**DOCUMENT EXTRACT**
▬▬▬▬▬▬

Figure 5 summarizes the simulation-based framework used to assess PA pavement under environmental and climatic conditions, showing how atmospheric forcing and pavement properties control coupled thermo-hydrological processes and the resulting performance indicators.
Watering-based cooling depends on boundary conditions and on how forcing and measurements are defined [
75,
76]. Under insolation, optimized watering cycles reduced water use by more than 80% while reducing cooling magnitude by less than 13% [
76]. Under the same conditions, measured evaporation rates were 0.31–0.41 mm/h [
76]. Smart-wetting modeling treated temperature, relative humidity, and wind as direct control variables, with tested ranges of 22–35 °C, 30–80% relative humidity, and 10 m wind speeds increasing from 0.6–2.8 m/s to more than 4 m/s [
75]. The same framework identified about 6 mm/day applied over 10 min in the morning between 08:00 and 10:00 as an effective scenario for balancing cooling and water use under the modeled conditions, rather than as a generally recommended operating rule [
75]. These results show that simulation can identify operating windows for wetting strategies that are difficult to define from field observations alone [
75].

▬▬▬▬▬▬

[Records]
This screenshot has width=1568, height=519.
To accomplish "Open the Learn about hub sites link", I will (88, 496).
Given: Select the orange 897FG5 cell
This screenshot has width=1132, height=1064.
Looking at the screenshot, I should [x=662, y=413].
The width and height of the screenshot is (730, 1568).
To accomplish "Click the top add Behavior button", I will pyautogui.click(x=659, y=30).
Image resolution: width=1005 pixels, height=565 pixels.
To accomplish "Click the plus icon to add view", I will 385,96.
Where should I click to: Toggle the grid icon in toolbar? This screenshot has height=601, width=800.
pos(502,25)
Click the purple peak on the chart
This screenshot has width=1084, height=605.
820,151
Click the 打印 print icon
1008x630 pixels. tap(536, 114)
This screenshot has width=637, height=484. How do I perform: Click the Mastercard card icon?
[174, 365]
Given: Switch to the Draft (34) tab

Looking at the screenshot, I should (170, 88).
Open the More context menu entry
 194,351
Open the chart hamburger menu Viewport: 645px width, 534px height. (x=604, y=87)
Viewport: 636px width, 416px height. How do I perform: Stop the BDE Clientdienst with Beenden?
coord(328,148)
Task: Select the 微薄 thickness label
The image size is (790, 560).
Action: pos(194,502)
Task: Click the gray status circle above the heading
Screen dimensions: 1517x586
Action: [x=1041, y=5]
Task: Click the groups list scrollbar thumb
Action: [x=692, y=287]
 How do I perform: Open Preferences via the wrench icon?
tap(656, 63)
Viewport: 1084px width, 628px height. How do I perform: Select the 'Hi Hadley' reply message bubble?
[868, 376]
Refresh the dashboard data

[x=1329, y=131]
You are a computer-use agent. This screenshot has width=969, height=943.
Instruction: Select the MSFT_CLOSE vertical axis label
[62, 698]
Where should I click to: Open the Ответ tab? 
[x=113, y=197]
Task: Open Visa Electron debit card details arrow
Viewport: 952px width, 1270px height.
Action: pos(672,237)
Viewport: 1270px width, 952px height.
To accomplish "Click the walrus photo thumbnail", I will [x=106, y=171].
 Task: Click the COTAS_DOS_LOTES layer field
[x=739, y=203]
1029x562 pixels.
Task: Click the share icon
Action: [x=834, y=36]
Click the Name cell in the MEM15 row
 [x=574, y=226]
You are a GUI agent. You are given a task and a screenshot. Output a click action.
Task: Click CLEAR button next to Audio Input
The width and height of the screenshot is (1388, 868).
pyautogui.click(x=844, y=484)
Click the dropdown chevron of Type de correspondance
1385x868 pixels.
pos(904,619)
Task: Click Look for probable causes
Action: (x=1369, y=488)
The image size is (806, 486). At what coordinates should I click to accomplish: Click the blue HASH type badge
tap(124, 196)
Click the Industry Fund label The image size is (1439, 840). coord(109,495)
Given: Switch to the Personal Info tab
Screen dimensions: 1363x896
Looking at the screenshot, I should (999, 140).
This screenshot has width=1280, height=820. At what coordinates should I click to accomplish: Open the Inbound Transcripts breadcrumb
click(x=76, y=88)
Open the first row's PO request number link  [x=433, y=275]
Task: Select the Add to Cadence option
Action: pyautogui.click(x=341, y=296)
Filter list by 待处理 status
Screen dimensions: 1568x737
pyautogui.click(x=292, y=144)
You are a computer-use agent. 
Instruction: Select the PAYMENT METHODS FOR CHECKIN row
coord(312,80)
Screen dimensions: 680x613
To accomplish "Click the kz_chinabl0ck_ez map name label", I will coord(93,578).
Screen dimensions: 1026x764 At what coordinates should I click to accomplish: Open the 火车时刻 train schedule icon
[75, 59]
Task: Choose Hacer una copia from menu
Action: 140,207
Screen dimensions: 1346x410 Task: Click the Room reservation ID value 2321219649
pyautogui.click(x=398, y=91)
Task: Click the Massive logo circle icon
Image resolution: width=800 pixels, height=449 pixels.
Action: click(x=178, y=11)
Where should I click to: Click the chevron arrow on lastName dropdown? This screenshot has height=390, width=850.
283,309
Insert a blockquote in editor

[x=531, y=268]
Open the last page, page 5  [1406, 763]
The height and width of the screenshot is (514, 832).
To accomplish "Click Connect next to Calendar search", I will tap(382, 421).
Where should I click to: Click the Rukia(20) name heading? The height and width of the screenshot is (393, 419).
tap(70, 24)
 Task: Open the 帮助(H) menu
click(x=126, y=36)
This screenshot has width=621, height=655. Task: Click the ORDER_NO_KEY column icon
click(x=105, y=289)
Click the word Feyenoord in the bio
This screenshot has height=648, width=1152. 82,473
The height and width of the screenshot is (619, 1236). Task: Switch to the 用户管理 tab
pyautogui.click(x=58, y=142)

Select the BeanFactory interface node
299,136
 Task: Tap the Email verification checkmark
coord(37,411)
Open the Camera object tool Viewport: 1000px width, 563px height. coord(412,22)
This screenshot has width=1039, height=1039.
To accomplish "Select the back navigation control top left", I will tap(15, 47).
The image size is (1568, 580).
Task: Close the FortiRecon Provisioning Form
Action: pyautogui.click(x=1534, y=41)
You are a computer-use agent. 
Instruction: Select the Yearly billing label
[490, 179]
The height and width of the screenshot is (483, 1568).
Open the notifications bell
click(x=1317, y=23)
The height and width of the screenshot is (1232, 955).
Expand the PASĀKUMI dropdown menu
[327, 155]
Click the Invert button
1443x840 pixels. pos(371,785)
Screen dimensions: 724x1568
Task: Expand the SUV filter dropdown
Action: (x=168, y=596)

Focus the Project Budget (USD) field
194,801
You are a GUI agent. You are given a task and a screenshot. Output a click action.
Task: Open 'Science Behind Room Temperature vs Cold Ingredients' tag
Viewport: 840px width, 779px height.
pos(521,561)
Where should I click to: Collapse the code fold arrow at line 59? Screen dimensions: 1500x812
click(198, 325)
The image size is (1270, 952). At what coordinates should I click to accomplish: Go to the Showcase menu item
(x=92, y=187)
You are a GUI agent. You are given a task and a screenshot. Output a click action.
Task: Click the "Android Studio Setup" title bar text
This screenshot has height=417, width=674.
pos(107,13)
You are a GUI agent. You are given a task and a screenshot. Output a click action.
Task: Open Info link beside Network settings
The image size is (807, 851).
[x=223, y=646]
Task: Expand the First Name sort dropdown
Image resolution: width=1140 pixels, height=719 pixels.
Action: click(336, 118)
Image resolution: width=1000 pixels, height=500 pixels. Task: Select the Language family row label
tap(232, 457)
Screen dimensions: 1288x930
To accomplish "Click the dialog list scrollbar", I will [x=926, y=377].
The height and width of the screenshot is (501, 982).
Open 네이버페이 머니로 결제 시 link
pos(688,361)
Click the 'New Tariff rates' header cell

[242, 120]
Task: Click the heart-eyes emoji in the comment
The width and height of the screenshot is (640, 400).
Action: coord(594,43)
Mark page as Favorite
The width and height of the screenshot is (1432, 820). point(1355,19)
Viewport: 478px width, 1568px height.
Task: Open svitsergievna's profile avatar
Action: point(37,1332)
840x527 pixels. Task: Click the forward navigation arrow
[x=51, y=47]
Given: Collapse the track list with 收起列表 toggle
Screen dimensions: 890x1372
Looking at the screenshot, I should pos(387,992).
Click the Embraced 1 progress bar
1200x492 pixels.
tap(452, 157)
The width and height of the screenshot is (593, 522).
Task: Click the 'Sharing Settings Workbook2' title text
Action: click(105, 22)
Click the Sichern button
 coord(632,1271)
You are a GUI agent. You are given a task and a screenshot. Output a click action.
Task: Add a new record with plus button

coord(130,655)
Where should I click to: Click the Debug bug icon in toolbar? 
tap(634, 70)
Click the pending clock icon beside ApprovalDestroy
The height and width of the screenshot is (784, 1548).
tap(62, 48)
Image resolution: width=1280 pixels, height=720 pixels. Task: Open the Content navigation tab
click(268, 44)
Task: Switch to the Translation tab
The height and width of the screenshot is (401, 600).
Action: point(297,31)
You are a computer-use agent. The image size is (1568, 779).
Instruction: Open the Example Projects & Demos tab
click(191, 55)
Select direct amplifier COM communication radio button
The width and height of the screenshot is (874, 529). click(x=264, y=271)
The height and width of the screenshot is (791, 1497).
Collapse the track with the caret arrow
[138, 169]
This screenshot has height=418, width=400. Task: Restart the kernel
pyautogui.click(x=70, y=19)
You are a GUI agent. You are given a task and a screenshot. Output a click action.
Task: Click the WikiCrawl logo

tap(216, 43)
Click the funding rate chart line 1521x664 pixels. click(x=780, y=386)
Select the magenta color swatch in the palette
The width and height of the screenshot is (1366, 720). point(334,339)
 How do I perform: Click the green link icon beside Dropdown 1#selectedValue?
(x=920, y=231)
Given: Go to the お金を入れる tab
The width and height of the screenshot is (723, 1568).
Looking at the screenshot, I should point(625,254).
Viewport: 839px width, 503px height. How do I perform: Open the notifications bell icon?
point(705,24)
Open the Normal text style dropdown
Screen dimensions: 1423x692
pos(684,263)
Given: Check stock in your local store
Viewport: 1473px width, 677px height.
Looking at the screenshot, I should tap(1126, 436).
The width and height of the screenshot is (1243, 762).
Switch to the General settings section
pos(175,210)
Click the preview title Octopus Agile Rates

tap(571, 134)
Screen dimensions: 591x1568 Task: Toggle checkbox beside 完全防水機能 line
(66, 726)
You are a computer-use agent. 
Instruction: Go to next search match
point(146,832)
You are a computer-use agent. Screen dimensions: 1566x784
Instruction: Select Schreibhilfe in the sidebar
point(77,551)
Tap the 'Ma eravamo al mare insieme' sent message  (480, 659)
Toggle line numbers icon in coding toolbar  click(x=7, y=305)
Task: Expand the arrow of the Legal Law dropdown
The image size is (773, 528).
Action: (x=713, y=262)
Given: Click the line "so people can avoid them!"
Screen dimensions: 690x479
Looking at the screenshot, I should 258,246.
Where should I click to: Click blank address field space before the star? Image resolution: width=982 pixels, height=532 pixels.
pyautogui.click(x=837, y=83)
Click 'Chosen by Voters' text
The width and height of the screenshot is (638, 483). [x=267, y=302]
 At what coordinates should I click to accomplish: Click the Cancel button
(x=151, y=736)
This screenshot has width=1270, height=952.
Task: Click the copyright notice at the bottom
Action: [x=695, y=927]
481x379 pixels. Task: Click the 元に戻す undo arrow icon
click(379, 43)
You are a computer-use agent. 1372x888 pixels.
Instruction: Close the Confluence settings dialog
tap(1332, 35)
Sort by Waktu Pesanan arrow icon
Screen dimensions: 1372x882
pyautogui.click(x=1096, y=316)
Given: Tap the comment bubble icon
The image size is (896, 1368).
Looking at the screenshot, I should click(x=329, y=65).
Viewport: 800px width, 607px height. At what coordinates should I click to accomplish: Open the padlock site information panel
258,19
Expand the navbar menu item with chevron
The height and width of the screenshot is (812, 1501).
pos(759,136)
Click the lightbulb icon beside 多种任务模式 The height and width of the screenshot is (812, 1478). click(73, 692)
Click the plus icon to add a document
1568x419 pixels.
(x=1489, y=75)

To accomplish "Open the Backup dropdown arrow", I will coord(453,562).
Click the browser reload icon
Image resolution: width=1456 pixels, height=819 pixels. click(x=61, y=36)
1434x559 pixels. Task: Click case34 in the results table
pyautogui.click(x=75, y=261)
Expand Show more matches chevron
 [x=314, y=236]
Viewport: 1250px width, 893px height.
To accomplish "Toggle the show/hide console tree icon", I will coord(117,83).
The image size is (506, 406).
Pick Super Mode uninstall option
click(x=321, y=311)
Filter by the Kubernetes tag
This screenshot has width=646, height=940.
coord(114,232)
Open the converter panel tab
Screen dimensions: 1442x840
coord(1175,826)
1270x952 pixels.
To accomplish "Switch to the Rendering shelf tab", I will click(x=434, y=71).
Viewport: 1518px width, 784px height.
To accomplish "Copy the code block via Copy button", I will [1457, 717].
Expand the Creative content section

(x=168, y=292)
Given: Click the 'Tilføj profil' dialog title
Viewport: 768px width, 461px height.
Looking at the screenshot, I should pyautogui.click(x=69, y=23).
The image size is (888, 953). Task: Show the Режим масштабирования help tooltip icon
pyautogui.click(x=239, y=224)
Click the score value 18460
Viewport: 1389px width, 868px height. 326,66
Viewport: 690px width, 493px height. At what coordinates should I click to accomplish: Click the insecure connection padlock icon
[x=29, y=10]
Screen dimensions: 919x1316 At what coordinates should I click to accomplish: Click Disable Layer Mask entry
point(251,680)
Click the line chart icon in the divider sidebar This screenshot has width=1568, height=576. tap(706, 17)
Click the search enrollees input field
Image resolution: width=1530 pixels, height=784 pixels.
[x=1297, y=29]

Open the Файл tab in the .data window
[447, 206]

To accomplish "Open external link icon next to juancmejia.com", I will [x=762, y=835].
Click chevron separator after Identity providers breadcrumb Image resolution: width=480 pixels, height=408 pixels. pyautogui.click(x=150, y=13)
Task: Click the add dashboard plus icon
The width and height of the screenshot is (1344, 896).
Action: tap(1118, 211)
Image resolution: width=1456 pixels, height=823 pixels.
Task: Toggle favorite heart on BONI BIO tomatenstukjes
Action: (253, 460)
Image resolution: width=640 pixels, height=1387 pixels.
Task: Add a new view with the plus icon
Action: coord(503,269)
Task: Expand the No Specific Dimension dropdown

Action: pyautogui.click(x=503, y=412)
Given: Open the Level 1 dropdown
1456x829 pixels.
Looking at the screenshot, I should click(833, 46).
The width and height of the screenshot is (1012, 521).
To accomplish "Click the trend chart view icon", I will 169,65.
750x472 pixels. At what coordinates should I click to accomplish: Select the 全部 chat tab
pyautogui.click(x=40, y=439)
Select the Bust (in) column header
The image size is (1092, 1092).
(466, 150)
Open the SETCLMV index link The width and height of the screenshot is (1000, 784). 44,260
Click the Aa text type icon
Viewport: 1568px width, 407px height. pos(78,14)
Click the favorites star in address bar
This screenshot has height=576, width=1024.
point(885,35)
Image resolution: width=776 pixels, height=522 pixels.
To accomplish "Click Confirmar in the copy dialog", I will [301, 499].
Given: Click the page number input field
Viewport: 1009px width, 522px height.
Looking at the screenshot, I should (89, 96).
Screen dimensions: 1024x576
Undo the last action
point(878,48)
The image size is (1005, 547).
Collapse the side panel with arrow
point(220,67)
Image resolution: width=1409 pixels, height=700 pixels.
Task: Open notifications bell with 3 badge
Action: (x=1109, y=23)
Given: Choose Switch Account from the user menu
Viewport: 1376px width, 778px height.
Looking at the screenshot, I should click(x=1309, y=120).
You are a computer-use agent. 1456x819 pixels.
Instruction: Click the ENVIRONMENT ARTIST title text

▬▬▬▬▬▬

**TASKS TO CARRY OUT**
a) In the pavement watering passage, what evaporation rates were measured under insolation?
b) According to the pavement watering passage, which variables did smart-wetting modeling treat as direct control variables? List all of them.

**EXPECTED ANSWERS**
a) 0.31–0.41 mm/h

b) Temperature, relative humidity, and wind